WHAT YOU SHOULD DO
Pick out and copy every line below that has the word "computer".

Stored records
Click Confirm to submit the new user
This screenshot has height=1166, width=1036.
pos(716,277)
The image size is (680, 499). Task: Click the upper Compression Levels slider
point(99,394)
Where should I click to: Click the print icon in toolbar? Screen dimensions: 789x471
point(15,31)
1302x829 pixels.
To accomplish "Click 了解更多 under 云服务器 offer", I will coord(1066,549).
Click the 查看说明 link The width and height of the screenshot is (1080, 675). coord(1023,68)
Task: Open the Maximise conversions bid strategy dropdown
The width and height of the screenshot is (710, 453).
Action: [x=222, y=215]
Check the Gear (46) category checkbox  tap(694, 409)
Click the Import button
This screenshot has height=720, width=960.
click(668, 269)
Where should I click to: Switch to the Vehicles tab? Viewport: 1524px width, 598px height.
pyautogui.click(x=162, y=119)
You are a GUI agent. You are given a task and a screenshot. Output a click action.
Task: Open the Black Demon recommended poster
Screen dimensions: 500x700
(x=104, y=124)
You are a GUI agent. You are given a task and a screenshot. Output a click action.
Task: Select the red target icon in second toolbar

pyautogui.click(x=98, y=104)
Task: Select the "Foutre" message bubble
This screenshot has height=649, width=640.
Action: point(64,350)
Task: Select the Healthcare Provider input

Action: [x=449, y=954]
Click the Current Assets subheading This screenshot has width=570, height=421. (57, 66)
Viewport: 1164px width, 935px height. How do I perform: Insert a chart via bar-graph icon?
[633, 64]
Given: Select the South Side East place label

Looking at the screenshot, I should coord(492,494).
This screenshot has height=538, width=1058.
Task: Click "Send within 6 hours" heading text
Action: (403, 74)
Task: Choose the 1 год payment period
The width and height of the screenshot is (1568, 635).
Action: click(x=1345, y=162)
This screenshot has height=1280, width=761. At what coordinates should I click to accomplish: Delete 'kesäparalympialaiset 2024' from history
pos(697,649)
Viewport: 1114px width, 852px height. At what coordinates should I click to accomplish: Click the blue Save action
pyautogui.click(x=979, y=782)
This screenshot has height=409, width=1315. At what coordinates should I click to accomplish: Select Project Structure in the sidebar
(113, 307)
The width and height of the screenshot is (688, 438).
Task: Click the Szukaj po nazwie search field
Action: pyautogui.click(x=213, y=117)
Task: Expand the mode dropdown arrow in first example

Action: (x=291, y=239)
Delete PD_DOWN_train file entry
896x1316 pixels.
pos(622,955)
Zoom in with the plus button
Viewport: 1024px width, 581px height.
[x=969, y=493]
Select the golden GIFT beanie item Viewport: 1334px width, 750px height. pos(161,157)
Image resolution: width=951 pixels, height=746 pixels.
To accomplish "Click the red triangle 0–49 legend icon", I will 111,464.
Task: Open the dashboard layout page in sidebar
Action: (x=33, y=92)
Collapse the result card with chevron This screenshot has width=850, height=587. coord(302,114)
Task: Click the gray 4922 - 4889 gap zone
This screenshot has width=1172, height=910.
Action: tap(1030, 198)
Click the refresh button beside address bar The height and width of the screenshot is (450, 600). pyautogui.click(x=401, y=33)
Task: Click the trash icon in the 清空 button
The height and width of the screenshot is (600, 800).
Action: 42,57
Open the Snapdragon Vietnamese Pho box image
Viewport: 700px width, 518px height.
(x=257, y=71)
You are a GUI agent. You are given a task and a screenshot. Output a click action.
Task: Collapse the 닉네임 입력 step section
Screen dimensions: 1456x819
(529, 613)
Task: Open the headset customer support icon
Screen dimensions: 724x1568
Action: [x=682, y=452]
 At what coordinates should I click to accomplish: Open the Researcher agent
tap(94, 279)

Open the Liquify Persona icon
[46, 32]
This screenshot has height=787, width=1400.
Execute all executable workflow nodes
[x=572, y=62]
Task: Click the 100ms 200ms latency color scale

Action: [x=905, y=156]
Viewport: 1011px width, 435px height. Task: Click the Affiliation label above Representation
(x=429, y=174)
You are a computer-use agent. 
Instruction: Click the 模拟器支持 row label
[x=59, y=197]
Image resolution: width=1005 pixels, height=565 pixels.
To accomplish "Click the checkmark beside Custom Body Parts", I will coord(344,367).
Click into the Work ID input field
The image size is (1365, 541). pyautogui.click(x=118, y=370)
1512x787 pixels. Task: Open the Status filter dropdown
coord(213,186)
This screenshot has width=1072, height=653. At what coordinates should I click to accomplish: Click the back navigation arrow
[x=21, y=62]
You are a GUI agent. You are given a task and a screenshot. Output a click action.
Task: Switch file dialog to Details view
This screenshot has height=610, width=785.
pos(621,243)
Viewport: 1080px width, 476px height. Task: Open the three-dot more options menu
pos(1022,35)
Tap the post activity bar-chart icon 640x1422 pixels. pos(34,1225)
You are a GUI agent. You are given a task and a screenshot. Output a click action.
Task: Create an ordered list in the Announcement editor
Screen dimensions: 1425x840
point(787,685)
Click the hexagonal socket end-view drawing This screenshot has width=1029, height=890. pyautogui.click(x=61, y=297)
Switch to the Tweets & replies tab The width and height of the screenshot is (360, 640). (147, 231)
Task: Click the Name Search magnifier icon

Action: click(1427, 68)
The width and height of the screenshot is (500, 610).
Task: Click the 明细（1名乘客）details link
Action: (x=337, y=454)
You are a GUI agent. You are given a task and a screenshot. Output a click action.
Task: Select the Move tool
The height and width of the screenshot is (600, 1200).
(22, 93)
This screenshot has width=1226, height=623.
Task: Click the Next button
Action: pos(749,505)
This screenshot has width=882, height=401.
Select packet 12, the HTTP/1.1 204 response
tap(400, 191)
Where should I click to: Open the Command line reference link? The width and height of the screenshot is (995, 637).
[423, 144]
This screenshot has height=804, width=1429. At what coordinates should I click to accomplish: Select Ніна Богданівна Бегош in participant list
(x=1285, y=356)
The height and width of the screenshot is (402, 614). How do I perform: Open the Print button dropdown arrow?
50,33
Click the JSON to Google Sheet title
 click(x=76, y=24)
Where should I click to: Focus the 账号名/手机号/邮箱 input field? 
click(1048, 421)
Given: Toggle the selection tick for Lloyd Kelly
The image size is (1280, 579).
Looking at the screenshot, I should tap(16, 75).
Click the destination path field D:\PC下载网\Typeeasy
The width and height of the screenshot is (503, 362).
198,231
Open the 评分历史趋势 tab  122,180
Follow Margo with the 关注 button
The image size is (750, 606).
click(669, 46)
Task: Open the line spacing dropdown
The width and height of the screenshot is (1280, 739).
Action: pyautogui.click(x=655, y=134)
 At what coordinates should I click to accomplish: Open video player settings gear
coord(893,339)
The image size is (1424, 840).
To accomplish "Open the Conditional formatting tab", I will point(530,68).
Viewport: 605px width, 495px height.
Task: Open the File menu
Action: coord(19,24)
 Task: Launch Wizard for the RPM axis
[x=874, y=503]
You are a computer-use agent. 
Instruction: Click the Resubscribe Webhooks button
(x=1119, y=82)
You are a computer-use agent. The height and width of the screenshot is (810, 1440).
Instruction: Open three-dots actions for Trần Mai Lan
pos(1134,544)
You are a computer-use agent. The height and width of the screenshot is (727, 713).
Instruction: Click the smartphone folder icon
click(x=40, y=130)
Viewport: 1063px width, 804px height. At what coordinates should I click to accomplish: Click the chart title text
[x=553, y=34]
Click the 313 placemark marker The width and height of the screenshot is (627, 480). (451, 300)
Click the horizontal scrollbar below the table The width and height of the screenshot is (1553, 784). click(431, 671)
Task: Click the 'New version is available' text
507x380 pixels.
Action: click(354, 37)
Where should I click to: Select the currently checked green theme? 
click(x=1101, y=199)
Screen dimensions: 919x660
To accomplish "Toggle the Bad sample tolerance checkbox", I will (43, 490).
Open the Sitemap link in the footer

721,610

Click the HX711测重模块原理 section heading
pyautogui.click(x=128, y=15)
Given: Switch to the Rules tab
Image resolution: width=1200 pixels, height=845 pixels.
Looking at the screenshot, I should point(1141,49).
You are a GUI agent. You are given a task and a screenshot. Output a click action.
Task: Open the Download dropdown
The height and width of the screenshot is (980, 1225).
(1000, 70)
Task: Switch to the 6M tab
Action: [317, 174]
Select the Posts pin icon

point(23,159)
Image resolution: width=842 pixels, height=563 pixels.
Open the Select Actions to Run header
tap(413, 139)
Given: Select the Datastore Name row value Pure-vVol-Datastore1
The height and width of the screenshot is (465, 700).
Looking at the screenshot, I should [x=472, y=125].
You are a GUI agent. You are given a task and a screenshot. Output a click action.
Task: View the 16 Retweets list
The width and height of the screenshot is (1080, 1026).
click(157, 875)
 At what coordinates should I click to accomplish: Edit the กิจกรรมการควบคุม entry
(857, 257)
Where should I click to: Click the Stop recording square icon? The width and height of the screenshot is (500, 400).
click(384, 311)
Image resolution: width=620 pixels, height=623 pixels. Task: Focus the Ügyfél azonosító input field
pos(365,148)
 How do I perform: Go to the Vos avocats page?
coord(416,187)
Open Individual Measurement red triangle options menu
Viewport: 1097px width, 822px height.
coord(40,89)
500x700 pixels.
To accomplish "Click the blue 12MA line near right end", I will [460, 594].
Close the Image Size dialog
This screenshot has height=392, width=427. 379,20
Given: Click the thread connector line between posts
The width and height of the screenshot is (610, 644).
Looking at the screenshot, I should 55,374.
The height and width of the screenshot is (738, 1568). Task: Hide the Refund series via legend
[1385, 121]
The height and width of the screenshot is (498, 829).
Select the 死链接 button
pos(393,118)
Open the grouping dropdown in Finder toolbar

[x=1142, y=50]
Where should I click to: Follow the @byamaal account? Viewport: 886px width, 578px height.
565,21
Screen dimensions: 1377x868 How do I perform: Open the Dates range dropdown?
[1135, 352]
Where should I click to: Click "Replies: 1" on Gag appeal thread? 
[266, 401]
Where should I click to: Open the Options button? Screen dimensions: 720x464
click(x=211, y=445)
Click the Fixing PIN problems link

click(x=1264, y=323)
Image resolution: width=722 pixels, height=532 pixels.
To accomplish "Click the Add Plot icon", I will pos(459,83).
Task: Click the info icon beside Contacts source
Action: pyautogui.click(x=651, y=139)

EXPECTED ANSWER
You are a computer-use agent. 
You are a computer-use agent. 
You are a computer-use agent. The height and width of the screenshot is (810, 1440).
You are a computer-use agent. The height and width of the screenshot is (727, 713).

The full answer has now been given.